[Stored data]
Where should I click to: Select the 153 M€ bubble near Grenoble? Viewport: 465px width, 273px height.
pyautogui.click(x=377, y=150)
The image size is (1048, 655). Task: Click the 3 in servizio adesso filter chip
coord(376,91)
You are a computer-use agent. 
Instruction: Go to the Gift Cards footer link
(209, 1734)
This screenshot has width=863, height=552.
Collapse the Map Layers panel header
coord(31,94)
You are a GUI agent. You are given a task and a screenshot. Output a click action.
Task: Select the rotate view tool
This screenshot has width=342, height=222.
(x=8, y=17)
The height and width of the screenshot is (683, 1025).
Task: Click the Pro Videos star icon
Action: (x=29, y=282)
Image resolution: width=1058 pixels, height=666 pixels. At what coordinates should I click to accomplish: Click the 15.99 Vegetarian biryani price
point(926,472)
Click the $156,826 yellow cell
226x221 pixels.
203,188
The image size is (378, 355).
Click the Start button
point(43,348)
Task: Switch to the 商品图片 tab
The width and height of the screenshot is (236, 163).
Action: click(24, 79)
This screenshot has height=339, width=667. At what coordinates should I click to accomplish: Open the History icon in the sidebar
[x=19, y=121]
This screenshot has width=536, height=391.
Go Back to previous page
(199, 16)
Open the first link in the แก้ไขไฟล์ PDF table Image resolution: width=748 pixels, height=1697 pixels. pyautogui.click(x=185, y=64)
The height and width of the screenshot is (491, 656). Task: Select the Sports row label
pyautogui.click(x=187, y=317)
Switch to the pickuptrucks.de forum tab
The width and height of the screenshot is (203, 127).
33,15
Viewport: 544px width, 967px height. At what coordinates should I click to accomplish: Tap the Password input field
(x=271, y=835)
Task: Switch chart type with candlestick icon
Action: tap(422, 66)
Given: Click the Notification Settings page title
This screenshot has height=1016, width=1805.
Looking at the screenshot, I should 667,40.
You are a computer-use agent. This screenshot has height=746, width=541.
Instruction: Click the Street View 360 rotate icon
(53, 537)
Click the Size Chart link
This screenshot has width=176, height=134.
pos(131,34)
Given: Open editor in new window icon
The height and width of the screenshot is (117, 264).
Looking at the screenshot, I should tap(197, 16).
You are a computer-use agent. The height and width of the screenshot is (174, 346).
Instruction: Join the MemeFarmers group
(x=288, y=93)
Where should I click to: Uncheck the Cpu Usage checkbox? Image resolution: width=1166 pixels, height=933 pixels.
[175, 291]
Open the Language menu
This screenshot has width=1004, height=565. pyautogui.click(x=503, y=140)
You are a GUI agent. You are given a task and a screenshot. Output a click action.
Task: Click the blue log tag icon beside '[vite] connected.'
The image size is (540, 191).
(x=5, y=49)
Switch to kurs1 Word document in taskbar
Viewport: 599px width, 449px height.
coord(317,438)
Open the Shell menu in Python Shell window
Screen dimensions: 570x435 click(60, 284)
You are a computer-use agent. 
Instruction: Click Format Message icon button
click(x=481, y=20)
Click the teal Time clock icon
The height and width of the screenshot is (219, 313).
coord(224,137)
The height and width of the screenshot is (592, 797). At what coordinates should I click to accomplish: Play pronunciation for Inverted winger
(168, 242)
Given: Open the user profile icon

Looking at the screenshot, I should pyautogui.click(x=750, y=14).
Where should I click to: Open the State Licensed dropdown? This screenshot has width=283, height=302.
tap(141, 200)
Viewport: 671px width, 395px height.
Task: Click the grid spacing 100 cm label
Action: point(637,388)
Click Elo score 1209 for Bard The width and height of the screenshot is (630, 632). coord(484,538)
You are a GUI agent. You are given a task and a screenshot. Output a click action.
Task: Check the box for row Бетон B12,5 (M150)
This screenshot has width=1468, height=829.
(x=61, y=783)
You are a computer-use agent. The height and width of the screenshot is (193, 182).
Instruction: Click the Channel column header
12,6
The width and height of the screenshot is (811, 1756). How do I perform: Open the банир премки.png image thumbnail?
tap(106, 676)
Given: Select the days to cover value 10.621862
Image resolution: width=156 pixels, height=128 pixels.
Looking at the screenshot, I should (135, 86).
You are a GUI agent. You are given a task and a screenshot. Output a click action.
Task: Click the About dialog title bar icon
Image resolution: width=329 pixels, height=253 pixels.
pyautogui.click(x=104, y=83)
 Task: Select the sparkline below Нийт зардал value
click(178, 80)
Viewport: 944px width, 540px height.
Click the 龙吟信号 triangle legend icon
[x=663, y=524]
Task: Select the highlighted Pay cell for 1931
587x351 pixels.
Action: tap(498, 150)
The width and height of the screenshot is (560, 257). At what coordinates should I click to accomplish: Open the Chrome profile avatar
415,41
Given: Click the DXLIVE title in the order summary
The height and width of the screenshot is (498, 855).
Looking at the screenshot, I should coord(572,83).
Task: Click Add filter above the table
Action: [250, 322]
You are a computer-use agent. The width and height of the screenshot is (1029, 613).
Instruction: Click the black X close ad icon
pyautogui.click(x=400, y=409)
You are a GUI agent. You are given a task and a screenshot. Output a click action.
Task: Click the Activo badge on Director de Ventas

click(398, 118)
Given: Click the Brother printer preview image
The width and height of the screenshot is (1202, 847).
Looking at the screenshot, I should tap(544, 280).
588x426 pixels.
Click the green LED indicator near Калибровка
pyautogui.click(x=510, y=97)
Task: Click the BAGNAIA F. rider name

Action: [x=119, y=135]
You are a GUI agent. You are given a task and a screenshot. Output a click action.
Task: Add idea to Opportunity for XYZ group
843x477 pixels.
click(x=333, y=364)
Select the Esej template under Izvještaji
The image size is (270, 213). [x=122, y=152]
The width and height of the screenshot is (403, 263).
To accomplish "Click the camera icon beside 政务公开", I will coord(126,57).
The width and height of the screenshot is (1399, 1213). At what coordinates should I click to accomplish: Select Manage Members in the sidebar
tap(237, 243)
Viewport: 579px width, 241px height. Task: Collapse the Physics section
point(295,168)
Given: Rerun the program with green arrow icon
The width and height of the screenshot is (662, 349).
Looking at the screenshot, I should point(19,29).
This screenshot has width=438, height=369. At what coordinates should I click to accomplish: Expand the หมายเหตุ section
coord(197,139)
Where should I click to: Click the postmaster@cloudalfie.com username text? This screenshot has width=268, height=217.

=== YOUR ASSIGNMENT ===
Extract every line of the records above that contains the word "beside".

=== FINISHED EXERCISE ===
Task: Click the blue log tag icon beside '[vite] connected.'
To accomplish "Click the camera icon beside 政务公开", I will coord(126,57).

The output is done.